Authors: Orson Scott Card
“Nothing. I’m glad.”
He rolled back; she tried to turn away from him; he stopped her, took a tear from her cheek and held up the moist finger as a question.
“I was thinking of Vilate,” she answered. Then she started to laugh. “Joseph, we’re so terrible. The Principle is the worst thing in the world, and I’m begging you to impose it on my friends.”
He kissed her cheek. “The worst thing?”
“Yes,” she said. “I’ve never been happier in my life than when you’re here. But when you’re not—”
“How can I make it up to you?”
“Let me bear you a child, Joseph.”
He rolled her over and began unhooking the back of her dress. “I’ve been doing my best,” he said.
“So have I,” she answered.
She was still so new to him; yet as he discovered her again, he could not rid himself of the feeling that she, too, was keeping something secret from him. Protecting him from something. He almost asked her what it was, but then decided that if Dinah thought it better not to tell him, he would trust her judgment, and not demand to know.
It was well after dark when a knock came at the door. Joseph, dressed by then except his boots, leaped to the window to escape if he had to. But it was Port.
He was more embarrassed than Dinah had thought the dangerous little man could be. “Don’t mean to disturb you,” he said. “But it’s after dark, and I’ve been doing some prowling around, and I ran into some men who were looking for you.”
“A posse?” asked Dinah.
“No, no, loyal men, Sister H-handy. It’s about Dr. Bennett. Mayor Bennett. He took poison, and he’s dying.”
Joseph was pulling on his boots. “I wanted to do many things to him today, but I didn’t want him dead.”
“He’s a doctor,” Dinah said. “Don’t you think he knows a safe dose from a fatal one?”
She was only saying the obvious.
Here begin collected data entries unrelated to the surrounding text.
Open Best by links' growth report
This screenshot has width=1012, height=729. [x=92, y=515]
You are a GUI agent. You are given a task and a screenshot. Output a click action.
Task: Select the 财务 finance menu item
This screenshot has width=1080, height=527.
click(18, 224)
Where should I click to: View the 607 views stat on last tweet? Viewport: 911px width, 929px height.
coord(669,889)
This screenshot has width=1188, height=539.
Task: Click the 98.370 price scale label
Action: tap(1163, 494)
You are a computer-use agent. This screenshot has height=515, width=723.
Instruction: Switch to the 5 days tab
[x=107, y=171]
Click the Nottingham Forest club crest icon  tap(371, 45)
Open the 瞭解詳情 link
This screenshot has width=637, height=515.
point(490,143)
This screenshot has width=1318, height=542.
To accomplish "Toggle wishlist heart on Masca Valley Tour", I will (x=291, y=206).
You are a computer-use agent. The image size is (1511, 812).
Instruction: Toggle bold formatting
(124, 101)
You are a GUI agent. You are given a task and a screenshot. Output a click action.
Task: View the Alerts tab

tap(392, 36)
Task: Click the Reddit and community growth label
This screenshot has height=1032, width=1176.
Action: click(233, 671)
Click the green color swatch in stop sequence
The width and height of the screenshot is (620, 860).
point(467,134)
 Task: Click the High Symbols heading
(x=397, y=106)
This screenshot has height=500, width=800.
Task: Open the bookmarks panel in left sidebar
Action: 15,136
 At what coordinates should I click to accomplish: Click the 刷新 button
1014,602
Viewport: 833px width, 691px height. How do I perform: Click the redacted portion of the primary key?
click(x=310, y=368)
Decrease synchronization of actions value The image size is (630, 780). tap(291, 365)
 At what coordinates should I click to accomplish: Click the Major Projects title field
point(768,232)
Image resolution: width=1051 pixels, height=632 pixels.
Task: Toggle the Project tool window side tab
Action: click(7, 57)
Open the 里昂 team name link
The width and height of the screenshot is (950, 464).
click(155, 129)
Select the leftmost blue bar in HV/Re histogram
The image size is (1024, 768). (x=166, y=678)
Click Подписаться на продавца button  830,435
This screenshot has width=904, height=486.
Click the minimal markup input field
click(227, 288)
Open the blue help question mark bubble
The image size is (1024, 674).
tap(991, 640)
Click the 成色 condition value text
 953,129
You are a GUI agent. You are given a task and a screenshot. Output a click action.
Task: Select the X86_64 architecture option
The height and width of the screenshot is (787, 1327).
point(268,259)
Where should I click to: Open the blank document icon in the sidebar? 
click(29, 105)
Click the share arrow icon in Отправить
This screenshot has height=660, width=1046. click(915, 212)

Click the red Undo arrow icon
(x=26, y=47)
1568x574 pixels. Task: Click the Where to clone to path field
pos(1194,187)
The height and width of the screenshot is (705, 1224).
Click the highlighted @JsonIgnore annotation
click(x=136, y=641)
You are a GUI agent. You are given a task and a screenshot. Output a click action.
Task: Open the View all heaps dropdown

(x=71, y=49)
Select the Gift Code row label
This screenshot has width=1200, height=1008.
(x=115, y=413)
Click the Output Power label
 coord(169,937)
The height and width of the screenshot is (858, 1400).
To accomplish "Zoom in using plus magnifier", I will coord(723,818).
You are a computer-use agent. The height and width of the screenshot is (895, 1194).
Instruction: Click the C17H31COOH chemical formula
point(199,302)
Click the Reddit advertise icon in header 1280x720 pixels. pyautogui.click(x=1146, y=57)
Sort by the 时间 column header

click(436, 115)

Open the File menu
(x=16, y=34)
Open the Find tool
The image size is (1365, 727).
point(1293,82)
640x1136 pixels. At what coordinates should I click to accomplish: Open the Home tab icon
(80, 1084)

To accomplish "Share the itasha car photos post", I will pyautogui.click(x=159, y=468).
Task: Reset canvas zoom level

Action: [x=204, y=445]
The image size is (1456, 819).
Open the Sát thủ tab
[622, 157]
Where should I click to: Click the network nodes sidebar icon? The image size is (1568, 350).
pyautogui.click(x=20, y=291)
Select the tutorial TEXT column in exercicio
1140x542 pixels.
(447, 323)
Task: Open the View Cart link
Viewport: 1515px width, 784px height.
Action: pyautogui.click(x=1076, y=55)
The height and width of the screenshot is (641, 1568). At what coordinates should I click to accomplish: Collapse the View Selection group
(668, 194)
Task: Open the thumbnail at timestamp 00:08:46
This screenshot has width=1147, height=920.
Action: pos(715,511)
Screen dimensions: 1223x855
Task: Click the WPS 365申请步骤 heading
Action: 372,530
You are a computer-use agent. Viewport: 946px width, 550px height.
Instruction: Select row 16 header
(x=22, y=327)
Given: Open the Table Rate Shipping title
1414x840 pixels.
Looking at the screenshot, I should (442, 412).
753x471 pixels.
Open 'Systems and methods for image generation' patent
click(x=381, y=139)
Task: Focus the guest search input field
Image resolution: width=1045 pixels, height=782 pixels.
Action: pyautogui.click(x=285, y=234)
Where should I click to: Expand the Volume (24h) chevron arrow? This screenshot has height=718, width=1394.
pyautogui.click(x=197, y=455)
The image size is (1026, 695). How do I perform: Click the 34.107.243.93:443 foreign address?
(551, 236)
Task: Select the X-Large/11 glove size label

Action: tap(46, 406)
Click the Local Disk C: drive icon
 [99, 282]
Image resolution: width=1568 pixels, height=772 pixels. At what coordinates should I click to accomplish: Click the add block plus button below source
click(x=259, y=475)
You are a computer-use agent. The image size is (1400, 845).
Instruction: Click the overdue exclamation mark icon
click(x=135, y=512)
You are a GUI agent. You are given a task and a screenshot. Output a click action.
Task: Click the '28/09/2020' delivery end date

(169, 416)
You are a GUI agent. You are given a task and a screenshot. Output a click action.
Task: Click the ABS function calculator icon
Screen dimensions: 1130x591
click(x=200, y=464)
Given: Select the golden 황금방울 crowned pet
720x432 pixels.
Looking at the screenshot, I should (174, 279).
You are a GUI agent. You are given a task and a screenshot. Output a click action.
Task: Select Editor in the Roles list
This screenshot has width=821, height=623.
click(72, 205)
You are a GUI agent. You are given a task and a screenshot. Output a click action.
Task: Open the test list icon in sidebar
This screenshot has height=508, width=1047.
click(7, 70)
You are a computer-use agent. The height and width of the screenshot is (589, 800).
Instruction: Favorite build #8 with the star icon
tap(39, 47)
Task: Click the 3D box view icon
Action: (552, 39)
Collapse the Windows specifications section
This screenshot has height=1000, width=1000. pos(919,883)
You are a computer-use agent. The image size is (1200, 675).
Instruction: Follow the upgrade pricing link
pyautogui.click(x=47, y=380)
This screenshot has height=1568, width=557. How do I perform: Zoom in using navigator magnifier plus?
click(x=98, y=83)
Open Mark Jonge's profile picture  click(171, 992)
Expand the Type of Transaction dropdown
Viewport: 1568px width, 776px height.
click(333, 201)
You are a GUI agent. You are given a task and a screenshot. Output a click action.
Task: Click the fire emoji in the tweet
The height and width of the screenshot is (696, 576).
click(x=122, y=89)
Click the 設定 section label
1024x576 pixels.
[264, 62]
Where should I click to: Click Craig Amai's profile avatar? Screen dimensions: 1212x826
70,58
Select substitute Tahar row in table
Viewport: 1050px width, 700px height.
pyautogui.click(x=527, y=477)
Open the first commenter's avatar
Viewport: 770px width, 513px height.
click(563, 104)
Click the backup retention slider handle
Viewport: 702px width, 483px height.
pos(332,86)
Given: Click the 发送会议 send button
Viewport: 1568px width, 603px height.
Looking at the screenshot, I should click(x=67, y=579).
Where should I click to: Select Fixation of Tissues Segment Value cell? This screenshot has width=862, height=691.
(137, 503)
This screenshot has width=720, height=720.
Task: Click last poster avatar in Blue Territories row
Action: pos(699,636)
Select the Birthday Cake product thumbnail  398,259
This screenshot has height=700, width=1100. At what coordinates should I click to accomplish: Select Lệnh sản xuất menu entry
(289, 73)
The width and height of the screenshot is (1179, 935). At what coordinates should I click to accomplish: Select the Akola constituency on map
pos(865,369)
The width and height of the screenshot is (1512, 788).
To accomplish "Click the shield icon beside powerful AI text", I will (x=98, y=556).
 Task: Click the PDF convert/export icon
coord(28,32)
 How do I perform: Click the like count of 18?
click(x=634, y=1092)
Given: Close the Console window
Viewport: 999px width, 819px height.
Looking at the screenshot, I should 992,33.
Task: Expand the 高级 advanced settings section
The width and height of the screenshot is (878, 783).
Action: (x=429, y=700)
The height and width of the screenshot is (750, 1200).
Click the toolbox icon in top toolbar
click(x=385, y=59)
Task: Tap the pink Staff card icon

They both knew now that Bennett could play his little play all he liked. And Joseph would publicly believe his tears and forgive him, and take him back, and use his gifts to benefit Nauvoo. But when the Twelve came home, it would be they, and not Bennett, who would learn the Principle and live it; they, not Bennett, who would be the true and secret Church.
“Since I’ve been seen without you,” Porter said, “we shouldn’t go back together. It’s mostly clear south along the shore. Everyone’s at Bennett’s house, or gossiping wherever the houses are thick.”
“The horses?”
“Where we left them.”
Joseph started for the door, then stopped, returned to Dinah, and kissed her long and hard. Joseph watched with wicked pleasure as Dinah tried to find a reaction in Porter Rockwell’s face. Porter never blinked, just stared her down with his emotionless face. Then they doused the lights, Joseph left, and Dinah was alone with the Prophet’s bodyguard.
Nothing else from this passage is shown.